_Task goal_:
Copy exactly the lines of the records below, and only those lines, beginning with the line that contains "At what coordinates should I click to accomplish: Switch" and ending with the line that contains "Given: Click inside".

_Data for review_:
________
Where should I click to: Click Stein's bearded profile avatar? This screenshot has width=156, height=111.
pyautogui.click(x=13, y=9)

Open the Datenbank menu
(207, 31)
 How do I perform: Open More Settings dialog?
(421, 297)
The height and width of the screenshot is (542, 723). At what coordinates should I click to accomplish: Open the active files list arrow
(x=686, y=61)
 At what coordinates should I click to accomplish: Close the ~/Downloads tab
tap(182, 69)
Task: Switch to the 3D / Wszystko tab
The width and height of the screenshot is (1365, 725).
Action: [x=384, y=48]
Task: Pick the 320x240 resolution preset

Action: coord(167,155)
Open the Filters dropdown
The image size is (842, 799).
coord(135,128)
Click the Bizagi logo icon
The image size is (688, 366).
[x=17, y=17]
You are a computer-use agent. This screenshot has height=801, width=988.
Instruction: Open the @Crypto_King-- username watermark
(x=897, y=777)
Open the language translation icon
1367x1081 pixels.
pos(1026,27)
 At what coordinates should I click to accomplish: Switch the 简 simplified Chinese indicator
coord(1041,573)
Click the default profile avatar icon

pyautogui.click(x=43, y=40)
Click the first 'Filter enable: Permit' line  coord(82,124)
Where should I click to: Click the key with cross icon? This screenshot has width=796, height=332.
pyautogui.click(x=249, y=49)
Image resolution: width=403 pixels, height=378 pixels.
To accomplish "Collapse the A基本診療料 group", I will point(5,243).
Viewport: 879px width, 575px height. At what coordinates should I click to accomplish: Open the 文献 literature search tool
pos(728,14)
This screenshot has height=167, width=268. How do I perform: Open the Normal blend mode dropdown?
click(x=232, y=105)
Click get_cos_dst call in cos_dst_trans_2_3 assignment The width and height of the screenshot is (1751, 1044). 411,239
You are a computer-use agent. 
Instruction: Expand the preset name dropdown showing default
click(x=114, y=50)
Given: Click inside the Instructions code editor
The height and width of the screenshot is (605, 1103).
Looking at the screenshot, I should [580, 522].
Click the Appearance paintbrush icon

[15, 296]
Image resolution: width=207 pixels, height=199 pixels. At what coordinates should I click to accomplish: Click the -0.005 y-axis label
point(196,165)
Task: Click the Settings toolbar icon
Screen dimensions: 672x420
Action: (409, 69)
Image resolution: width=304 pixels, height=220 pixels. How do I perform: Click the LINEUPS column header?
________
_Your solution_:
 At what coordinates should I click to accomplish: Switch the 简 simplified Chinese indicator
coord(1041,573)
Click the default profile avatar icon

pyautogui.click(x=43, y=40)
Click the first 'Filter enable: Permit' line  coord(82,124)
Where should I click to: Click the key with cross icon? This screenshot has width=796, height=332.
pyautogui.click(x=249, y=49)
Image resolution: width=403 pixels, height=378 pixels.
To accomplish "Collapse the A基本診療料 group", I will point(5,243).
Viewport: 879px width, 575px height. At what coordinates should I click to accomplish: Open the 文献 literature search tool
pos(728,14)
This screenshot has height=167, width=268. How do I perform: Open the Normal blend mode dropdown?
click(x=232, y=105)
Click get_cos_dst call in cos_dst_trans_2_3 assignment The width and height of the screenshot is (1751, 1044). 411,239
You are a computer-use agent. 
Instruction: Expand the preset name dropdown showing default
click(x=114, y=50)
Given: Click inside the Instructions code editor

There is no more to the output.